How does the model determine which tool to use?

#### Answer
 - When tools are bound to a model (as seen in the line model = model.bind_tools(tool_belt)), the LLM receives information about each tool's name, description, and required parameters.
 - The model analyzes the user's query to understand what information is needed or what task needs to be performed.
 - Based on this understanding, the model decides which tool would be most appropriate to use by selecting from the available tools in its context.
 - In the function calling framework (like OpenAI's), the model outputs a structured format specifying which tool to call and with what parameters.
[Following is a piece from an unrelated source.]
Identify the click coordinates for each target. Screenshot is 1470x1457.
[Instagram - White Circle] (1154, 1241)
## Task 4: Putting the State in Stateful

Earlier we used this phrasing:

`coordinated multi-actor and stateful applications`

So what does that "stateful" mean?

To put it simply - we want to have some kind of object which we can pass around our application that holds information about what the current situation (state) is. Since our system will be constructed of many parts moving in a coordinated fashion - we want to be able to ensure we have some commonly understood idea of that state.
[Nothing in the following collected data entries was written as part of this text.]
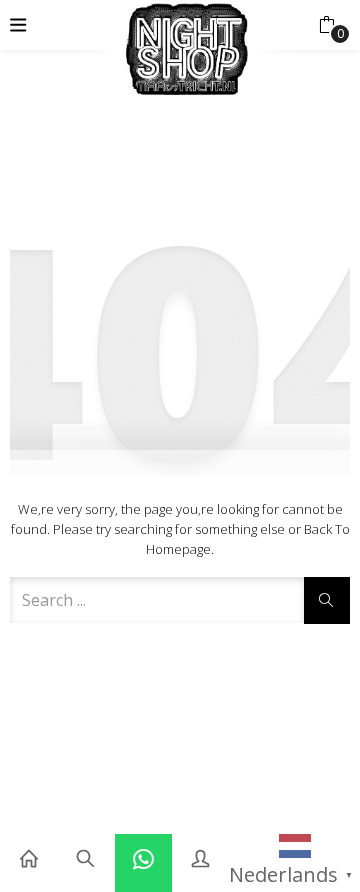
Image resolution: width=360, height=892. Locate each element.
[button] (326, 25)
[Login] (200, 859)
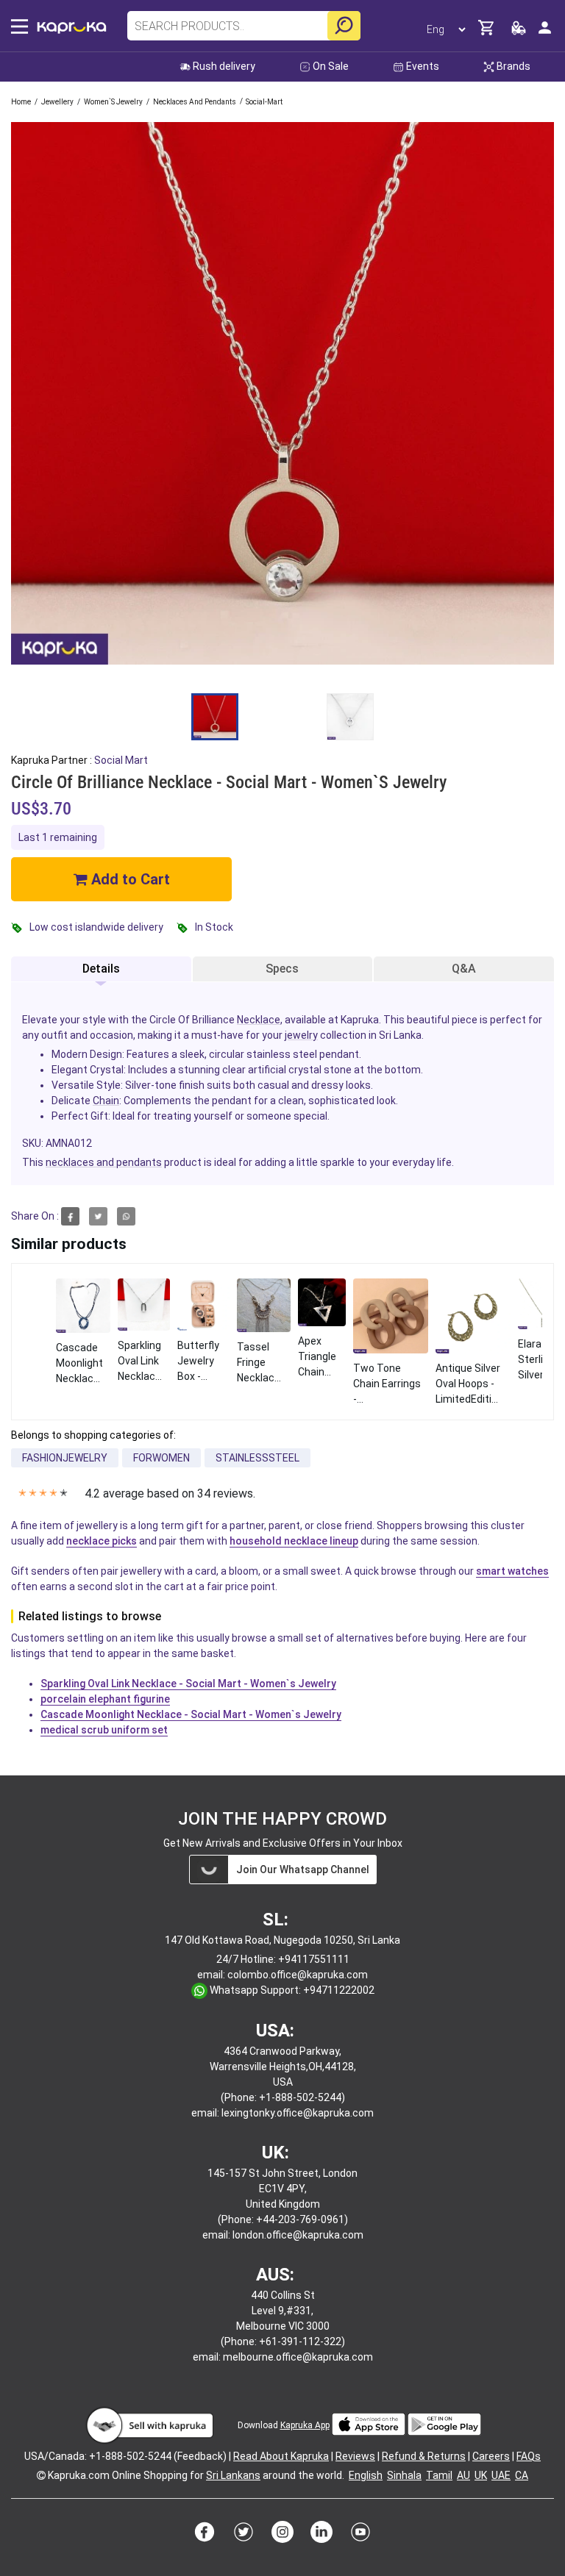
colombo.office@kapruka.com (297, 1975)
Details (101, 969)
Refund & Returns (424, 2456)
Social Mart (121, 760)
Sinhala (404, 2475)
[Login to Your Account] (545, 33)
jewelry (301, 1035)
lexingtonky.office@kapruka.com (297, 2113)
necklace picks (101, 1541)
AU (463, 2475)
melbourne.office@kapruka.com (298, 2357)
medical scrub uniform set (104, 1730)
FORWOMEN (161, 1458)
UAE (501, 2475)
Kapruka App (305, 2425)
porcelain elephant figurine (105, 1699)
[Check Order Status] (518, 31)
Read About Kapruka (281, 2456)
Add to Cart (129, 879)
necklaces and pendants (104, 1162)
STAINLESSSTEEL (257, 1458)
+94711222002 (338, 1990)
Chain (106, 1100)
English (366, 2475)
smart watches (512, 1571)
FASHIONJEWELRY (64, 1458)
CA (521, 2475)
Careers (491, 2456)
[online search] (343, 25)
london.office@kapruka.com (297, 2235)
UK (481, 2475)
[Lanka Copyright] (41, 2475)
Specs (282, 969)
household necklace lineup (294, 1541)
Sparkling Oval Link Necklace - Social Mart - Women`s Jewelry (188, 1683)
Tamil (439, 2475)
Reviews (355, 2456)
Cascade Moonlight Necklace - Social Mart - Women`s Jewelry (190, 1714)
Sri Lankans (233, 2475)
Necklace (258, 1020)
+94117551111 (313, 1959)
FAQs (528, 2456)
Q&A (464, 969)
LangGraph leverages a `StatefulGraph` which uses an `AgentState` object to pass information between the various nodes of the graph.

There are more options than what we'll see below - but this `AgentState` object is one that is stored in a `TypedDict` with the key `messages` and the value is a `Sequence` of `BaseMessages` that will be appended to whenever the state changes.

Let's think about a simple example to help understand exactly what this means (we'll simplify a great deal to try and clearly communicate what state is doing):

1. We initialize our state object:
  - `{"messages" : []}`
2. Our user submits a query to our application.
  - New State: `HumanMessage(#1)`
  - `{"messages" : [HumanMessage(#1)}`
3. We pass our state object to an Agent node which is able to read the current state. It will use the last `HumanMessage` as input. It gets some kind of output which it will add to the state.
  - New State: `AgentMessage(#1, additional_kwargs {"function_call" : "WebSearchTool"})`
  - `{"messages" : [HumanMessage(#1), AgentMessage(#1, ...)]}`
4. We pass our state object to a "conditional node" (more on this later) which reads the last state to determine if we need to use a tool - which it can determine properly because of our provided object!

In [8]:
from typing import TypedDict, Annotated
from langgraph.graph.message import add_messages
import operator
from langchain_core.messages import BaseMessage

class AgentState(TypedDict):
  messages: Annotated[list, add_messages]

## Task 5: It's Graphing Time!

Now that we have state, and we have tools, and we have an LLM - we can finally start making our graph!

Let's take a second to refresh ourselves about what a graph is in this context.

Graphs, also called networks in some circles, are a collection of connected objects.

The objects in question are typically called nodes, or vertices, and the connections are called edges.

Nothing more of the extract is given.